Your output should be exactly the lines from the one containing "Where should I" through the final line of the records, both included, with every picture left out.

○ ○ ○ ○ ○

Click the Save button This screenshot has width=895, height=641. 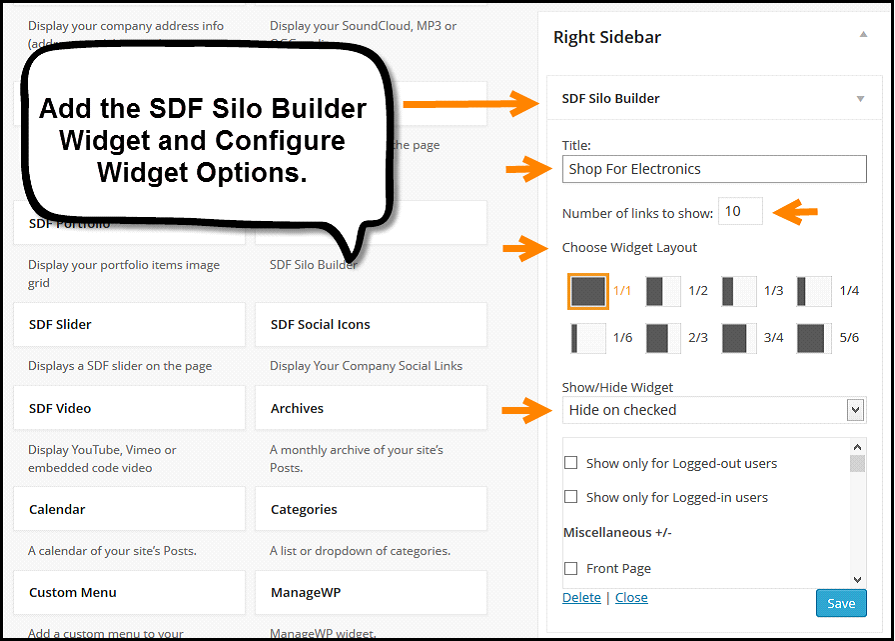(x=841, y=603)
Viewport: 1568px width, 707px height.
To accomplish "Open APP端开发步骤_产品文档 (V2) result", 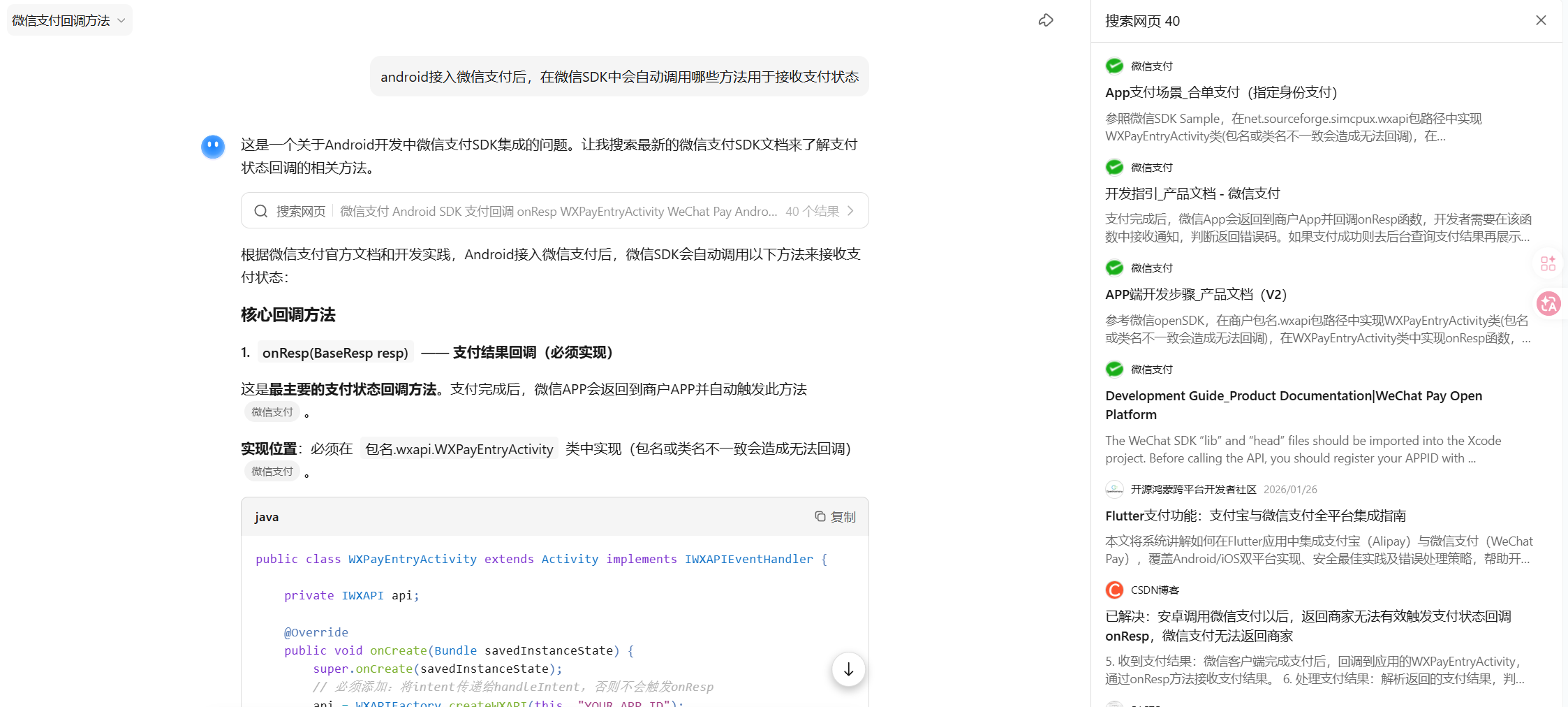I will [x=1195, y=294].
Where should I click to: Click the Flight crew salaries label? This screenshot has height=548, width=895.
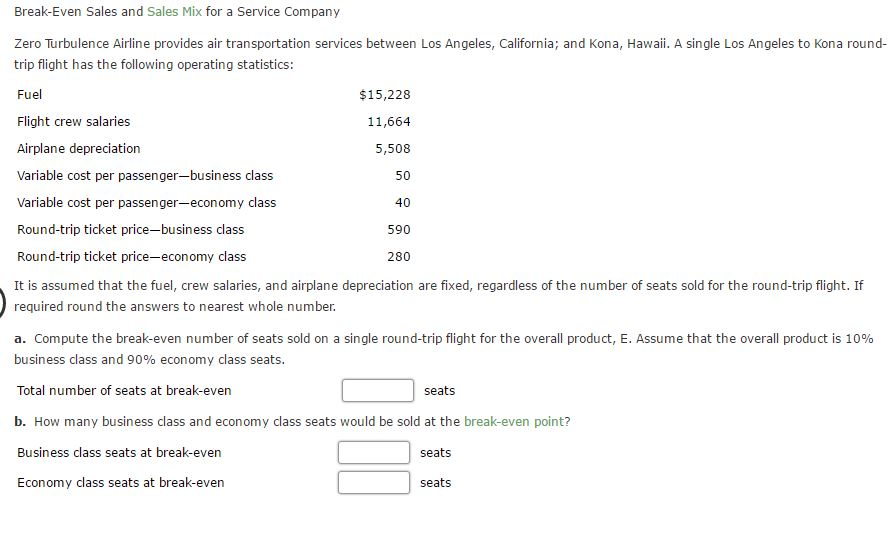click(73, 122)
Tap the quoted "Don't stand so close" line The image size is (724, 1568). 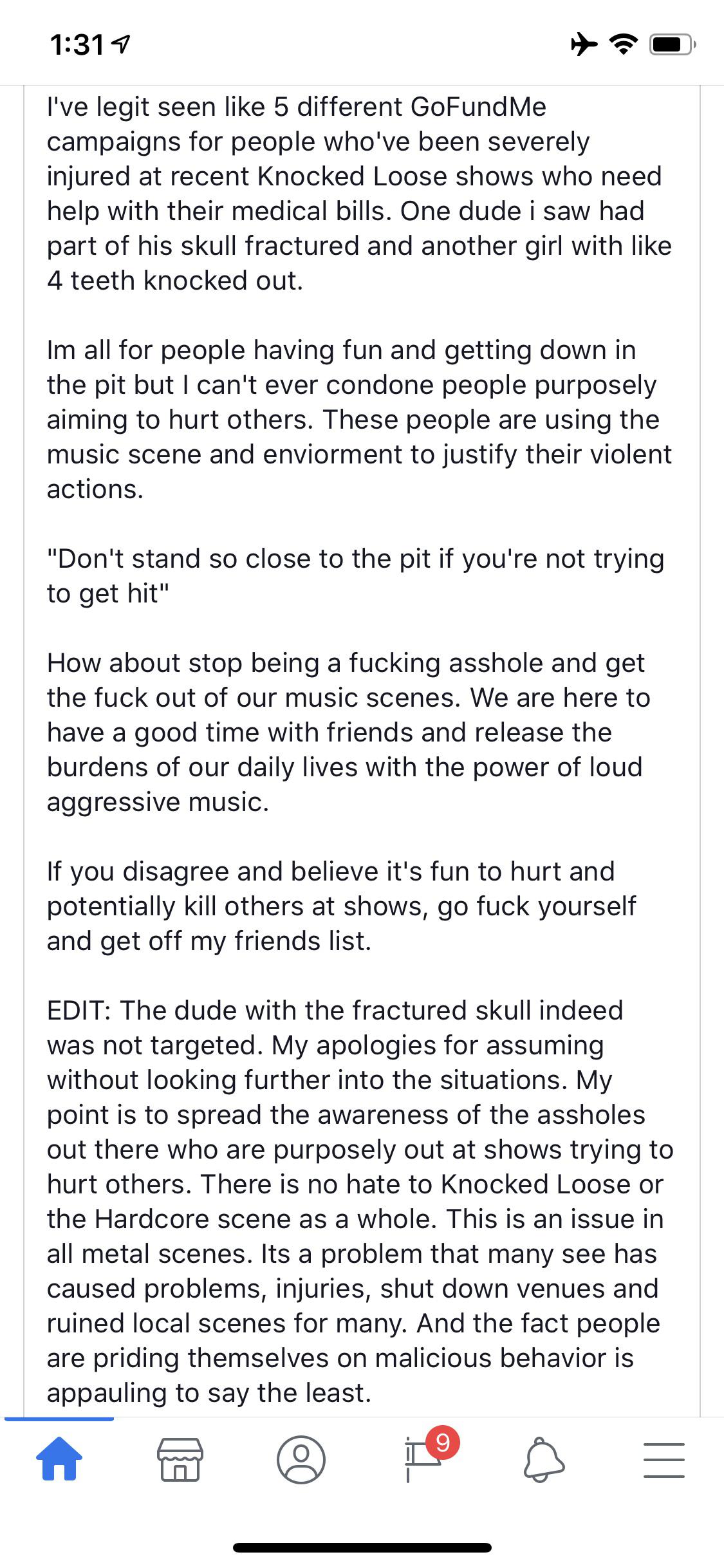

○ ○ ○ ○ ○

EXERCISE RESPONSE –
Where should I click to: Click the Flight crew salaries label? This screenshot has height=548, width=895.
click(73, 122)
Tap the quoted "Don't stand so close" line The image size is (724, 1568). 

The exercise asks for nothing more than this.